Recentemente, o avanço tecnológico sem precedentes fez com que um grupo de especialistas em inteligência artificial e executivos da indústria da tecnologia pedisse uma pausa de seis meses no treinamento de poderosos sistemas de inteligência artificial, com o argumento de que eles representam uma potencial ameaça à humanidade após a chegada do ChatGPT, da OpenAI.

A carta foi assinada em março deste ano por mais de mil pessoas, incluindo o bilionário Elon Musk, o cofundador da Apple, Steve Wozniak, e o CEO da Stability AI, Emad Mostaque, além de pesquisadores da DeepMind.

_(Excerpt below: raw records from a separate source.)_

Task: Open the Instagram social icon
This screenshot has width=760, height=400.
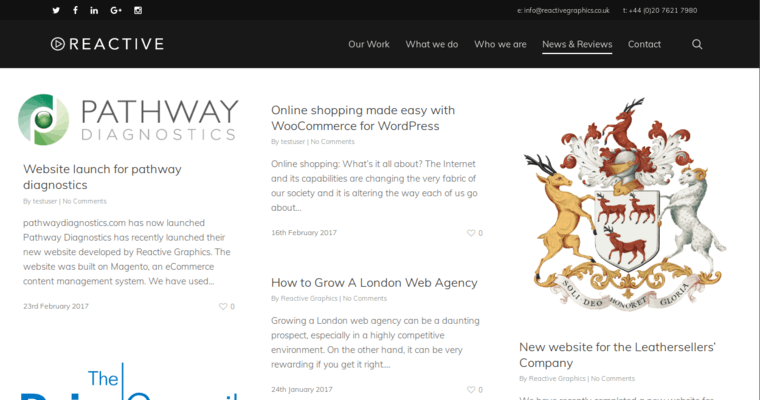Action: (x=138, y=10)
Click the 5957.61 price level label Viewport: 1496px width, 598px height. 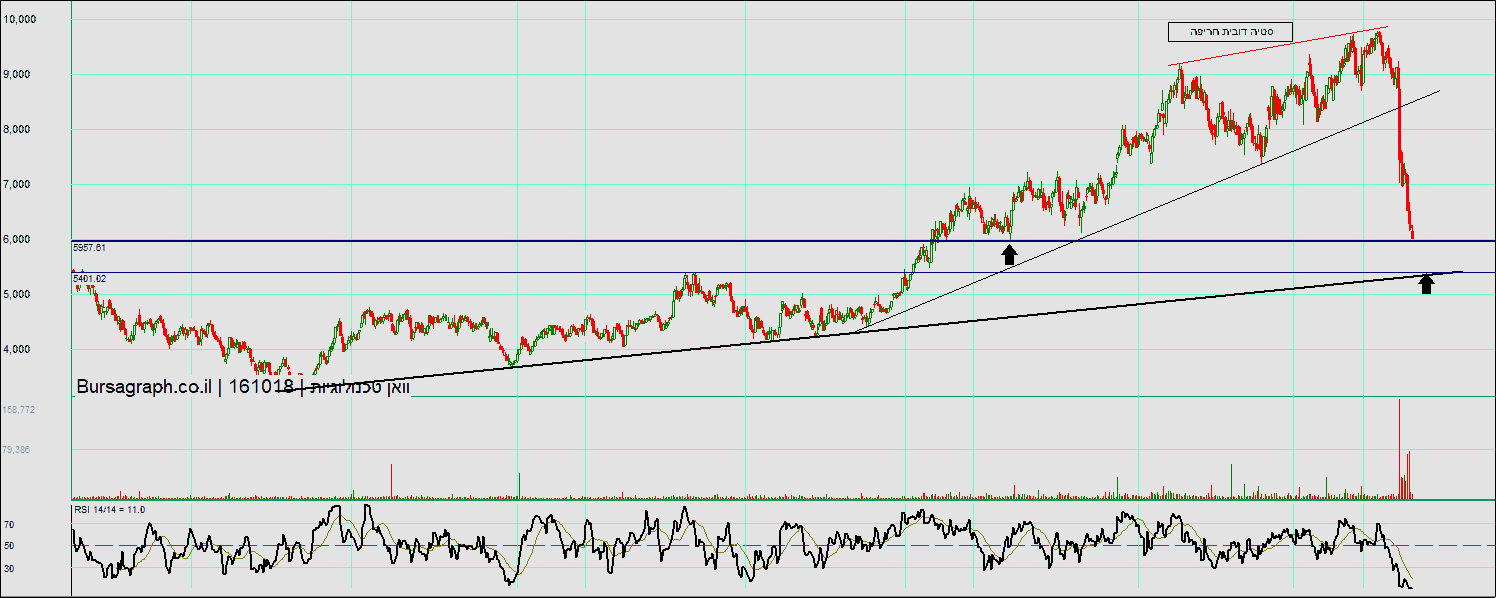tap(89, 246)
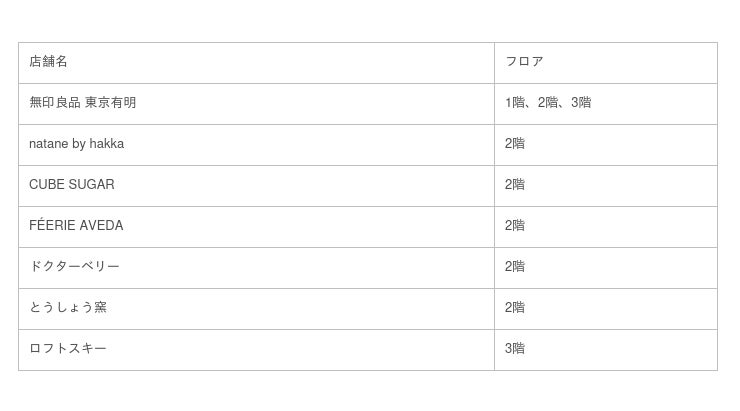Click the 2階 cell beside natane by hakka
The width and height of the screenshot is (740, 411).
coord(514,143)
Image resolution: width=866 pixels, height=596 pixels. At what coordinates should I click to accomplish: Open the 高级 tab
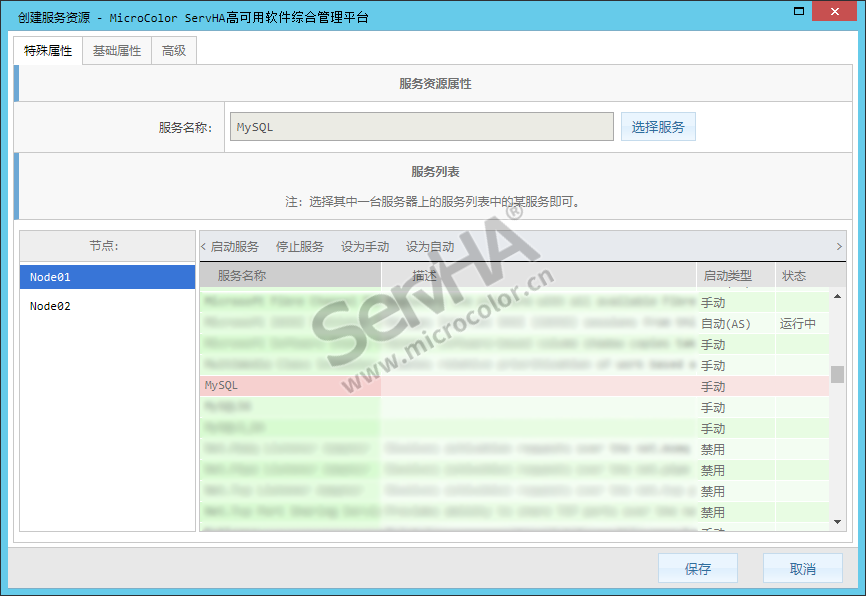[x=174, y=51]

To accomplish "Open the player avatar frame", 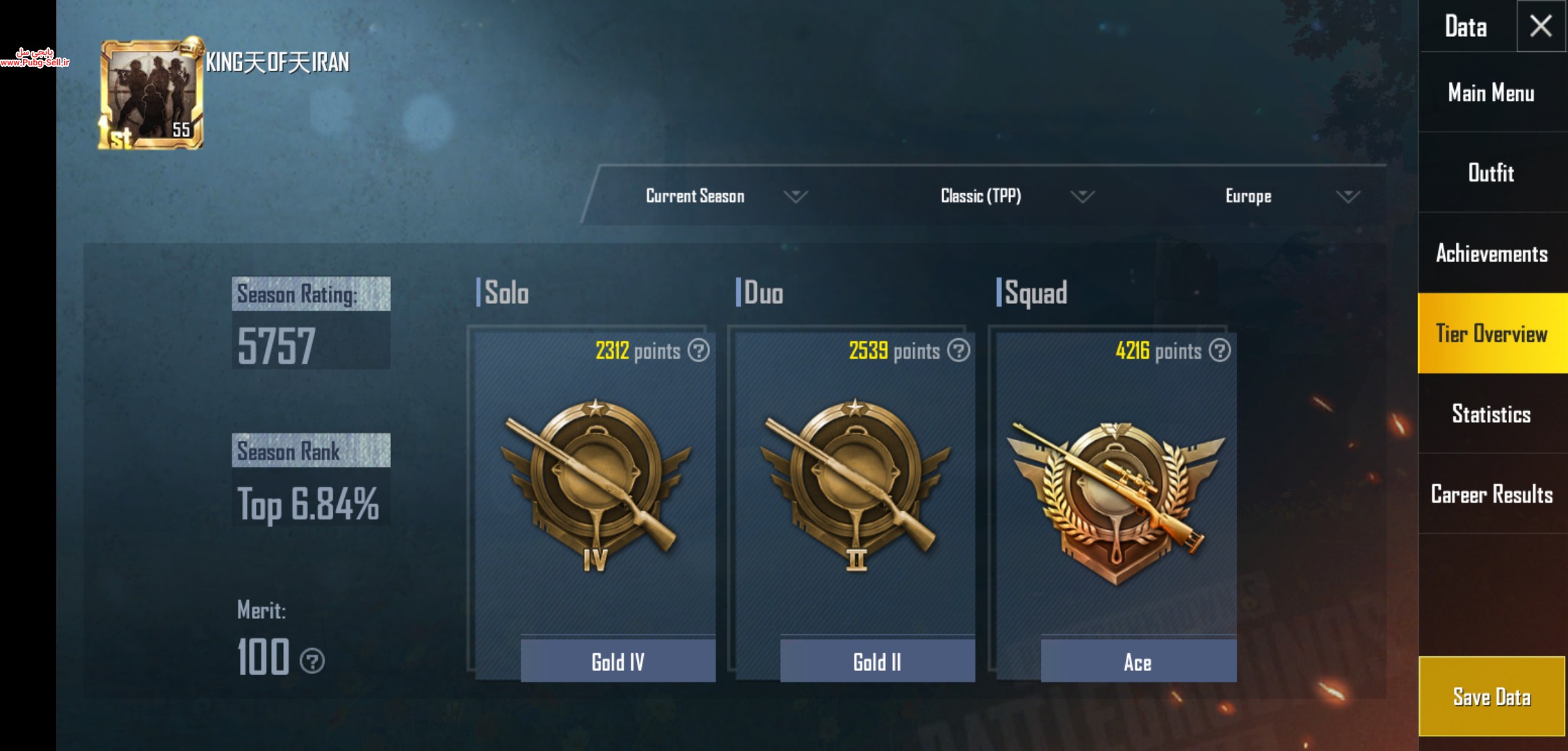I will tap(152, 94).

A inteligência artificial já é usada em setores como saúde, para diagnóstico de doenças e desenvolvimento de novos medicamentos; automóveis, no desenvolvimento de veículos autônomos, direção assistida, piloto automático; varejo, para gerenciamento de estoque; e até no entretenimento, com a simples recomendação de conteúdo e perfil dos hábitos dos consumidores.

A cúpula menor, voltada para baixo, abriga o Plenário do Senado Federal. A cúpula maior, voltada para cima, abriga o Plenário da Câmara dos Deputados.

Projeto de lei

O texto do projeto que está no Senado brasileiro estipula os princípios éticos na utilização da tecnologia; definição da necessidade de que os algoritmos tenham transparência e que sejam explicáveis; asseguramento de direitos e garantias dos afetados pela IA e implementação de medidas para o combate à discriminação.

“São previstos princípios e diretrizes para o desenvolvimento e o uso da IA, bem como estabelecidos direitos à pessoa afetada pela tecnologia, obrigações ao desenvolvedor ou utilizador das ferramentas e um regime de fiscalização e punição aos infratores, com penas administrativas que podem chegar a multas de até R$ 50 milhões”.

FABRICIO DA MOTA ALVES, SÓCIO DO SERUR ADVOGADOS

A ideia é a criação de um marco legal para estabelecer os direitos para a proteção do elo mais vulnerável, ou seja, as pessoas afetadas. O segundo eixo consiste, a partir do modelo europeu, definir alguns riscos, classificá-los e impor deveres de conduta.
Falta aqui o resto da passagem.